Data to process:
<<<<

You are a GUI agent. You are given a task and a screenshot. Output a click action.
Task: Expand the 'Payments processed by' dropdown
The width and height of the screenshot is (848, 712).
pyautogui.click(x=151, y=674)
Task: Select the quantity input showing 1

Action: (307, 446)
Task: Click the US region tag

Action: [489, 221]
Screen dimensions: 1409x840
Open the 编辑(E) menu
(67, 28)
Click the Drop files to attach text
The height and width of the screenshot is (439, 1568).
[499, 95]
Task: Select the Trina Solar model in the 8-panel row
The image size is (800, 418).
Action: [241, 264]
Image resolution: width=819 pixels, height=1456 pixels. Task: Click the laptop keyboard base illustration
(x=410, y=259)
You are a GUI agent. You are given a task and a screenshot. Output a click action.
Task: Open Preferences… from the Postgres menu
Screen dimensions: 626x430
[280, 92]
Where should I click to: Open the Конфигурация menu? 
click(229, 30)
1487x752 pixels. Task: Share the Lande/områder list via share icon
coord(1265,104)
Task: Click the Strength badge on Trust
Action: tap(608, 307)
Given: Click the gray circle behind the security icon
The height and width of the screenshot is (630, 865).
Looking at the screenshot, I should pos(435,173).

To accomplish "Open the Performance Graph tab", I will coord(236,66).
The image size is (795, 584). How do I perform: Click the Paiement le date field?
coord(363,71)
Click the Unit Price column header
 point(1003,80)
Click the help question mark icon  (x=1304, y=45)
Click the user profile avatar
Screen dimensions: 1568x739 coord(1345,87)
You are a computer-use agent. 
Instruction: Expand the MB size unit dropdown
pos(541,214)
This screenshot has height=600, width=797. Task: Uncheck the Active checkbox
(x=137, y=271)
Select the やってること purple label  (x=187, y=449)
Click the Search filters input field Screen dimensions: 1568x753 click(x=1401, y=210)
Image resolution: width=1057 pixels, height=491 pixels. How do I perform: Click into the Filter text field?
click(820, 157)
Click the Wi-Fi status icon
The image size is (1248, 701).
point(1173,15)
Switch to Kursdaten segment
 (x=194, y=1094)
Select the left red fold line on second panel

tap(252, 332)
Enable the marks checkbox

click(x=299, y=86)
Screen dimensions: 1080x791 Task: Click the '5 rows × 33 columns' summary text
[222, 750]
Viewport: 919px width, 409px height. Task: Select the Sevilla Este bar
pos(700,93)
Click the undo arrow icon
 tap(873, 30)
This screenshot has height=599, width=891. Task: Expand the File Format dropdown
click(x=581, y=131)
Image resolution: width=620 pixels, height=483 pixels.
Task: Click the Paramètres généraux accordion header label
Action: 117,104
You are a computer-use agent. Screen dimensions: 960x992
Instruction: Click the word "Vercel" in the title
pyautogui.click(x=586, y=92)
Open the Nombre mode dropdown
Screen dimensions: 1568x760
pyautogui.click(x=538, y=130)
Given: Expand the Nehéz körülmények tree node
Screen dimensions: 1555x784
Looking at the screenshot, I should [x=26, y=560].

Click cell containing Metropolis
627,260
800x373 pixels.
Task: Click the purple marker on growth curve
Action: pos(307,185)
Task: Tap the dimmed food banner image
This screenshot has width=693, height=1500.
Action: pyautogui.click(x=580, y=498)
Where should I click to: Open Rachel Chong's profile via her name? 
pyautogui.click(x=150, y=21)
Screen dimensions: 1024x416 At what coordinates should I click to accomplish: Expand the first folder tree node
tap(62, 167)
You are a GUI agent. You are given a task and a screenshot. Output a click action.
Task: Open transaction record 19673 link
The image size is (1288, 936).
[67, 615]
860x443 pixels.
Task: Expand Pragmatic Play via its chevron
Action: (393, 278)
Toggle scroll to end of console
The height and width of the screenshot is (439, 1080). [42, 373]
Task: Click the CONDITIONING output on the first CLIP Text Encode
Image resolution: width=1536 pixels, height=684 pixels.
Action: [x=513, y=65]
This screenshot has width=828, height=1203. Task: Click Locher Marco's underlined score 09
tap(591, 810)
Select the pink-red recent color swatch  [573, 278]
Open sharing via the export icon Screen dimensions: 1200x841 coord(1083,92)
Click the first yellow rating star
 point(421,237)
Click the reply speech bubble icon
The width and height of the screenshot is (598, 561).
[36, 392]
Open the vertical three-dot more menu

>>>>

Work request: When you reach the line holding "The width and height of the screenshot is (848, 712)." in the records above, begin reproducing exactly, stop after the line holding "Screen dimensions: 1409x840", and output nothing else.

Expected answer:
The width and height of the screenshot is (848, 712).
pyautogui.click(x=151, y=674)
Task: Select the quantity input showing 1

Action: (307, 446)
Task: Click the US region tag

Action: [489, 221]
Screen dimensions: 1409x840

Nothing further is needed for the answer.